Extracted text:
Patchwork GCC/test: Disable loop-19.c for classic FPU Power

login
register
mail settings
Submitter Maciej W. Rozycki
Date Aug. 30, 2014, 2:46 a.m.
Message ID <alpine.DEB.1.10.1408291552410.2958@tp.orcam.me.uk>
Download mbox | patch
Permalink /patch/384427/
State New
Headers show

Comments

Maciej W. Rozycki - Aug. 30, 2014, 2:46 a.m.
Hi,

 The loop-19.c test case has regressed from 4.8 to 4.9 and trunk on 
classic FPU Power targets, these failures are now seen:

FAIL: gcc.dg/tree-ssa/loop-19.c scan-tree-dump-times optimized "MEM.(base: &|symbol: )a," 2
FAIL: gcc.dg/tree-ssa/loop-19.c scan-tree-dump-times optimized "MEM.(base: &|symbol: )c," 2

 However upon the inpection of generated code it is obvious that its 
quality has improved, the autoincrement rather than indexed addressing 
mode is now used in the loop produced, reducing the number of instructions 
in the loop from 4 to 3 and also removing another instruction from outside 
the loop, i.e. (new code):

	.globl tuned_STREAM_Copy
	.type	tuned_STREAM_Copy, @function
tuned_STREAM_Copy:
	lis 8,0x1e
	lis 10,a-8@ha
	ori 8,8,33920
	lis 9,c-8@ha
	mtctr 8
	la 10,a-8@l(10)

Work to complete:
#1 Print the portion of the loop-19.c patch message that begins at the words "Message ID <alpine.DEB.1.10.1408291552410.2958@tp.orcam.me.uk>" and stops after "- Aug. 30, 2014, 2:46 a.m.".
#2 Shorten the paragraph of the loop-19.c patch message that starts "However upon", keeping its main facts.
The entries after the text aren't needed for anything here.

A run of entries
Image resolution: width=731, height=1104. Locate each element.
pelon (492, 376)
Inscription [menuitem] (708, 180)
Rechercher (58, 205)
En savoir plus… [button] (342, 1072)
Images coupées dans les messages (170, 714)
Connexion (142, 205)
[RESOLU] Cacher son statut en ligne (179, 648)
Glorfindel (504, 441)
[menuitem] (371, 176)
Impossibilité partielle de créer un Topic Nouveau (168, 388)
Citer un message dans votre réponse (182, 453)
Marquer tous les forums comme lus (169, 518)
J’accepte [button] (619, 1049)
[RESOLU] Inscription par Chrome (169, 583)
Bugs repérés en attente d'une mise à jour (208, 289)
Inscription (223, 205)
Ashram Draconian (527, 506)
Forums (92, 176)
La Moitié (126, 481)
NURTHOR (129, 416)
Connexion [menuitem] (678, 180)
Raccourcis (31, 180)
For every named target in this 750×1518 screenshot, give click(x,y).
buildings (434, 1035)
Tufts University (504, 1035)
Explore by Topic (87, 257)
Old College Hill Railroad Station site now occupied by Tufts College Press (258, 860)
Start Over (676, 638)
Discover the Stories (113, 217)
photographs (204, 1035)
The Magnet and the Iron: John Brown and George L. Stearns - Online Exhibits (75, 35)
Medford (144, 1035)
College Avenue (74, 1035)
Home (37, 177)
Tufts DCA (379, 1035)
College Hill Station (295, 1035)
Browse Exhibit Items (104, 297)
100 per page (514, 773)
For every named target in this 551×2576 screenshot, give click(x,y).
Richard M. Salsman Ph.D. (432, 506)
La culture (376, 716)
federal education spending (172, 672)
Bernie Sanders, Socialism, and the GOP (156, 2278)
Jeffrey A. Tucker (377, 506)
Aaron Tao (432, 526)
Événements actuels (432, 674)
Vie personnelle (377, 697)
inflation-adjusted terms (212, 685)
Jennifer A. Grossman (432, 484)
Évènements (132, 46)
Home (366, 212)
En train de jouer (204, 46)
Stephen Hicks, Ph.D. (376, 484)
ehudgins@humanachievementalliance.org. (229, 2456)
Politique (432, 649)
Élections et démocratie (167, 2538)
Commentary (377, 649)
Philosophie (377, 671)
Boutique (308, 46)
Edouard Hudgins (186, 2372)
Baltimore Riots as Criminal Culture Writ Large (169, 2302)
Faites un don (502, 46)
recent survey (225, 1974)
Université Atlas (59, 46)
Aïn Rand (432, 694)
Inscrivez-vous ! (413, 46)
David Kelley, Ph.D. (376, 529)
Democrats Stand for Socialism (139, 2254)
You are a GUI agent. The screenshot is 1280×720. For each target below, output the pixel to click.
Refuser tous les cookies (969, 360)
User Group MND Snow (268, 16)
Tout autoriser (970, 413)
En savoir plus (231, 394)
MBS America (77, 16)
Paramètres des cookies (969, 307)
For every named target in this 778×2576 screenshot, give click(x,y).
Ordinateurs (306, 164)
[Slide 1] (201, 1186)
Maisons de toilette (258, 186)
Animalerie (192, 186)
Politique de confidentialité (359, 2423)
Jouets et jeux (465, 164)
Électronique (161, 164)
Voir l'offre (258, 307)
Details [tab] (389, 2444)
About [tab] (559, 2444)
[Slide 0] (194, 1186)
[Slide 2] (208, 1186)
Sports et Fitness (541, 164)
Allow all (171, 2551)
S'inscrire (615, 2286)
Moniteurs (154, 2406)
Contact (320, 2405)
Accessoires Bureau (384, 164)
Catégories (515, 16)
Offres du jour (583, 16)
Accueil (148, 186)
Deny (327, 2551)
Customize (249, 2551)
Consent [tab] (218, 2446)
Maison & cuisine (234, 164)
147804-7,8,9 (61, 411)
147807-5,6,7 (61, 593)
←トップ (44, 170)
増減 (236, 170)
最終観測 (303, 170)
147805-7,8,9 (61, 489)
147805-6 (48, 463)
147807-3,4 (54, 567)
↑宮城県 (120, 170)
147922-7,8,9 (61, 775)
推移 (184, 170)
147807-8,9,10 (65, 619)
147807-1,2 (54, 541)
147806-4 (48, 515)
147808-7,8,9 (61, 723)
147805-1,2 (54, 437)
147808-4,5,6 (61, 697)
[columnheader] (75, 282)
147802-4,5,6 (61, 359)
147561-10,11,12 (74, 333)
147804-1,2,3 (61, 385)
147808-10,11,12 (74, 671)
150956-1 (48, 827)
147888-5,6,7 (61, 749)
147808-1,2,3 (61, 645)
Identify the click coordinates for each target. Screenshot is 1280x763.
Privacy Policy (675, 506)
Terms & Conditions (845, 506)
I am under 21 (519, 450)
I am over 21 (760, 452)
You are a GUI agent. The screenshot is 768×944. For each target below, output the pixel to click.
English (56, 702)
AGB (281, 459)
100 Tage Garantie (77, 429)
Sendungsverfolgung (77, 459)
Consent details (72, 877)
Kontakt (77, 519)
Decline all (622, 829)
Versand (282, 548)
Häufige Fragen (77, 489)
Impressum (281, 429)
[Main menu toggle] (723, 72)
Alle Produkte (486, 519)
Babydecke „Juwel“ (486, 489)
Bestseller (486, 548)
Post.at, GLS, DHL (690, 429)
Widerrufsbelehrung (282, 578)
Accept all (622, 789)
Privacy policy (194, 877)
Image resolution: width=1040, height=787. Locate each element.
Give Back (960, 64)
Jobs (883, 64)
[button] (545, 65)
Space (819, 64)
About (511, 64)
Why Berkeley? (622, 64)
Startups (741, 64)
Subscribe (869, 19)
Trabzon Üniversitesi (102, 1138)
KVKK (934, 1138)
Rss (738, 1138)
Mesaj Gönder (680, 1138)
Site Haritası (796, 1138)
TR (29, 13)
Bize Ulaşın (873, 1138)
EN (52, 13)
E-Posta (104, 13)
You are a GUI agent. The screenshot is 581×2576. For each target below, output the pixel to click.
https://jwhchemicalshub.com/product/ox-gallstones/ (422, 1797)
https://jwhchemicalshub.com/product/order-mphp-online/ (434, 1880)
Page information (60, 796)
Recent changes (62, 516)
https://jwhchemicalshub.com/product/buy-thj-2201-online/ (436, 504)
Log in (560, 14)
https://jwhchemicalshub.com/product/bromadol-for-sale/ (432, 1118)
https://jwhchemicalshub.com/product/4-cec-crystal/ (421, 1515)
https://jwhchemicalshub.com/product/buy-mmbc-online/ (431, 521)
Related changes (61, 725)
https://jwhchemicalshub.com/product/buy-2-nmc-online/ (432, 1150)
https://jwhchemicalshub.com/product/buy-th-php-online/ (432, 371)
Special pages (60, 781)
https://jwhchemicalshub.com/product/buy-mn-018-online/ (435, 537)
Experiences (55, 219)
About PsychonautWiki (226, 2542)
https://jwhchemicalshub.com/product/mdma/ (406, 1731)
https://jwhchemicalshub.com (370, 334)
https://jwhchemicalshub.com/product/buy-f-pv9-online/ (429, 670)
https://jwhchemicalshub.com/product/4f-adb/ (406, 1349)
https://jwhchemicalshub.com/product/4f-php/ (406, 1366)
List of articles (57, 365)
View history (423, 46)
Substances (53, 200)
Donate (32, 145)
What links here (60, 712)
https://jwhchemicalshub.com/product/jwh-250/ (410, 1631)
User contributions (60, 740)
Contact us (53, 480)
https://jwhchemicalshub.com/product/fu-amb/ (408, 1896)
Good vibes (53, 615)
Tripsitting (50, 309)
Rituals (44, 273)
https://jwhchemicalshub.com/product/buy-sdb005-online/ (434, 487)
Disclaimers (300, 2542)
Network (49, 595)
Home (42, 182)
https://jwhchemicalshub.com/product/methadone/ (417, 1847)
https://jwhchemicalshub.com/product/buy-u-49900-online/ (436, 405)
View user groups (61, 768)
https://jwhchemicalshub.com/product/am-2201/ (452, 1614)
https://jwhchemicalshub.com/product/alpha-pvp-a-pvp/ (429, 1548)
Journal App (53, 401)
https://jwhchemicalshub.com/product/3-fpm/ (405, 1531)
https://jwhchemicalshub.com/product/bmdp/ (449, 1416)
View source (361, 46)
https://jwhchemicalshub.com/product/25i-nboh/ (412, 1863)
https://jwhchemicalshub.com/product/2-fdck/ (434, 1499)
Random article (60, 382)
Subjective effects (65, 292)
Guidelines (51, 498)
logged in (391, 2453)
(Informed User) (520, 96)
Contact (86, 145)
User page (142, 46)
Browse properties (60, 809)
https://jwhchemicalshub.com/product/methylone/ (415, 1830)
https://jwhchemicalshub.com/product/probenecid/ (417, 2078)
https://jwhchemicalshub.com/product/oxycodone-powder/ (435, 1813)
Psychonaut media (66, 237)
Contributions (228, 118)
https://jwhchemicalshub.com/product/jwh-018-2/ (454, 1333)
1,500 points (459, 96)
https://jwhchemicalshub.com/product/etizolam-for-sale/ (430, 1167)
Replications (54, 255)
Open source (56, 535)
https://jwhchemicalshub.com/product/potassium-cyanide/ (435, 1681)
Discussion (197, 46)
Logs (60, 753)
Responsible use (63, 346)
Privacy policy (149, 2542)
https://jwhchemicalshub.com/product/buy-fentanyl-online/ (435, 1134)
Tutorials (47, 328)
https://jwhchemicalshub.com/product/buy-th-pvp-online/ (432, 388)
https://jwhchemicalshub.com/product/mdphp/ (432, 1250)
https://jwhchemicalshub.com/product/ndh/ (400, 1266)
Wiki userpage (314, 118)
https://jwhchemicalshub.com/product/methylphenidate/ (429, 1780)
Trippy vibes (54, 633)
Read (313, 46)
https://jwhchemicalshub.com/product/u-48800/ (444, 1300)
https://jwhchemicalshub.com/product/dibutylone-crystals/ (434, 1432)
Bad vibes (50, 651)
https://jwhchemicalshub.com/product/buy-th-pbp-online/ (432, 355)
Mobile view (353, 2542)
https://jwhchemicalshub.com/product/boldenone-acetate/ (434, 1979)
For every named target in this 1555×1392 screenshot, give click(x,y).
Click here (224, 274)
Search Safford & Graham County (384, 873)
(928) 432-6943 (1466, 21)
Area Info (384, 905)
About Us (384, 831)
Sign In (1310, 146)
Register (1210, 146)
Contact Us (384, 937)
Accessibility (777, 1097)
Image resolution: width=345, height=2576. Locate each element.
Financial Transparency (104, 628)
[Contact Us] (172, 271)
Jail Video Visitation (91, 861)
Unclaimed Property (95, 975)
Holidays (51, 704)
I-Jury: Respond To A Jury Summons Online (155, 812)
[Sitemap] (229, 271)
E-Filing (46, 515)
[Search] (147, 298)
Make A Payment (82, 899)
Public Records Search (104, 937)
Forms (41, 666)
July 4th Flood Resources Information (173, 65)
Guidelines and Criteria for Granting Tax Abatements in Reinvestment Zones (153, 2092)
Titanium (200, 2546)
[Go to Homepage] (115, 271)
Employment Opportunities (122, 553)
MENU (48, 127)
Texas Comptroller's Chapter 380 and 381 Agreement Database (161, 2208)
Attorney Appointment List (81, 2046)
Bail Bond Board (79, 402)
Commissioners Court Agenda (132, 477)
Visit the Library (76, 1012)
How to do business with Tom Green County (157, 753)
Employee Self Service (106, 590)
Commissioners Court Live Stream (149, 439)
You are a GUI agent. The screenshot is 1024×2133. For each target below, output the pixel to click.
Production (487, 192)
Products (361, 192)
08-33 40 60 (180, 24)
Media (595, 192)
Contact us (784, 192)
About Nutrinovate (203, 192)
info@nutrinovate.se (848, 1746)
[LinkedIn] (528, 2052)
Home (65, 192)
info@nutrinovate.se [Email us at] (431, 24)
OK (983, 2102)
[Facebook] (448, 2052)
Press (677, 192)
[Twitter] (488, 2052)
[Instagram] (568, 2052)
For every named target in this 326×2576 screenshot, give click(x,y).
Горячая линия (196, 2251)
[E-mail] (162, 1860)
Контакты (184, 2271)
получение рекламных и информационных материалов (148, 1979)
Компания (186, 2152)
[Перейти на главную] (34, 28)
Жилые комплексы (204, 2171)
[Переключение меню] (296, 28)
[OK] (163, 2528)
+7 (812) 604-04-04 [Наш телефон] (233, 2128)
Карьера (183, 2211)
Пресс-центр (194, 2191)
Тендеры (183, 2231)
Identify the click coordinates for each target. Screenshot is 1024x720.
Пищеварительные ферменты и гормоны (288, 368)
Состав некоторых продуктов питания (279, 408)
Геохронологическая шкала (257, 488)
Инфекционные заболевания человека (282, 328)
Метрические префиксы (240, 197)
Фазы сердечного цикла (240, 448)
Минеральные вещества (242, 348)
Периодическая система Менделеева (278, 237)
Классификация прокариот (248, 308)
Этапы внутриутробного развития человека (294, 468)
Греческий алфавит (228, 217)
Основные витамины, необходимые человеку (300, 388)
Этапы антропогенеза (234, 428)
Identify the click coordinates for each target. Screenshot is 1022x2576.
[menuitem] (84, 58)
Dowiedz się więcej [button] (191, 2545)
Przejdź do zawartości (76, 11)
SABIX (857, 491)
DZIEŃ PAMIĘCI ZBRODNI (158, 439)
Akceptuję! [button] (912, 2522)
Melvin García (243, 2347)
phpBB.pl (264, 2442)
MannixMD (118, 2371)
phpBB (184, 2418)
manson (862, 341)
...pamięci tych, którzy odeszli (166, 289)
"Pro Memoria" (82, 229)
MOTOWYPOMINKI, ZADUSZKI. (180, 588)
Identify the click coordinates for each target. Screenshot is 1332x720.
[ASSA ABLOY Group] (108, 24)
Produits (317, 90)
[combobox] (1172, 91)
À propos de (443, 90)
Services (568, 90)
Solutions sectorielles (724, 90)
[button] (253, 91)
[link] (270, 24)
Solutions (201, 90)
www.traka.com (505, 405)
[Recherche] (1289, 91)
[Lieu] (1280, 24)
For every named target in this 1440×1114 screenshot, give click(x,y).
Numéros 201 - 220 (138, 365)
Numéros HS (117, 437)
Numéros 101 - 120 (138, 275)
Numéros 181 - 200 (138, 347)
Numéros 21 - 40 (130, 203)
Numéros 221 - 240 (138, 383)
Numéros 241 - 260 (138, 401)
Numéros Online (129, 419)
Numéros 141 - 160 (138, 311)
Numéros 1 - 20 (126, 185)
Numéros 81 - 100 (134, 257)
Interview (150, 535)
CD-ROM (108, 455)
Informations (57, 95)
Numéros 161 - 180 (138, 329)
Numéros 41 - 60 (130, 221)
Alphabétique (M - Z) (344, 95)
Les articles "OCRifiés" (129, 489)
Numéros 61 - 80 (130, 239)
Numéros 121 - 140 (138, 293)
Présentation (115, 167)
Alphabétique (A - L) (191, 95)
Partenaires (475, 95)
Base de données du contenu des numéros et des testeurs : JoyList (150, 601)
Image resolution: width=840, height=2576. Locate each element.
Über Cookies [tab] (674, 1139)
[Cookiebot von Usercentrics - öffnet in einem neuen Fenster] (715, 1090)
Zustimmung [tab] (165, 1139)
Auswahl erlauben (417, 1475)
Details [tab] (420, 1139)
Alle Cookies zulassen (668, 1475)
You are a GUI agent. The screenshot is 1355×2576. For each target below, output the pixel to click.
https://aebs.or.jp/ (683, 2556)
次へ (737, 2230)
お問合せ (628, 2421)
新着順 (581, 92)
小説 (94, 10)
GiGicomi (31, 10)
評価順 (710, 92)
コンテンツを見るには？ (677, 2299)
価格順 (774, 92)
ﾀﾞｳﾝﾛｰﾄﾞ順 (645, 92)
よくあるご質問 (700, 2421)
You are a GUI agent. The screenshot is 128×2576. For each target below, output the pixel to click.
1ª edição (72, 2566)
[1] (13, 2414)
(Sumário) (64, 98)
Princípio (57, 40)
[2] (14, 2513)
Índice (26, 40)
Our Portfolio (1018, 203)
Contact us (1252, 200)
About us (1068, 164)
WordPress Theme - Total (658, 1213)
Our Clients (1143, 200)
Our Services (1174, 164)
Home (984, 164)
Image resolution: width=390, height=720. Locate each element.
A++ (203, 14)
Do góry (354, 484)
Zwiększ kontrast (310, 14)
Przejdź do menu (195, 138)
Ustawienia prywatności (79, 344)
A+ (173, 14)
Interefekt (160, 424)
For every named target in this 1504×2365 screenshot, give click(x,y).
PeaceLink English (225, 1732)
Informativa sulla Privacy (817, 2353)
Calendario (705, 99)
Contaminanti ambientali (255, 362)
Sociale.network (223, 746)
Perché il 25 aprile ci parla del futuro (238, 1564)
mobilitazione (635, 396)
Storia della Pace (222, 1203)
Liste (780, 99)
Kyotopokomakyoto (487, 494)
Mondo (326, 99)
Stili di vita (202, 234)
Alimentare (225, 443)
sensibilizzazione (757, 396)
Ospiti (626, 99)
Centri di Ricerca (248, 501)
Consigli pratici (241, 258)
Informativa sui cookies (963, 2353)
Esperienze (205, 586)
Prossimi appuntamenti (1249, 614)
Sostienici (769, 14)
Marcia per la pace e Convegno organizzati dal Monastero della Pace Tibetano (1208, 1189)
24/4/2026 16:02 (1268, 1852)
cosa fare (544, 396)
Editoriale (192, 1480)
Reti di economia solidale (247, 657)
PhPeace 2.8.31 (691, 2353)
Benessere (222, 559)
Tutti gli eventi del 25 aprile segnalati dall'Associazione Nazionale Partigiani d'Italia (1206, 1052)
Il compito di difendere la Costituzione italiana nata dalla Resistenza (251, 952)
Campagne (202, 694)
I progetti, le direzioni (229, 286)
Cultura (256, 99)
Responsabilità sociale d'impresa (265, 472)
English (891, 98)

Results of the exercise:
#1
Message ID <alpine.DEB.1.10.1408291552410.2958@tp.orcam.me.uk>
Download mbox | patch
Permalink /patch/384427/
State New
Headers show

Comments

Maciej W. Rozycki - Aug. 30, 2014, 2:46 a.m.

#2 The generated code has actually improved. The loop now uses autoincrement addressing instead of indexed addressing, which cuts the loop from 4 instructions to 3 and removes one more instruction outside the loop.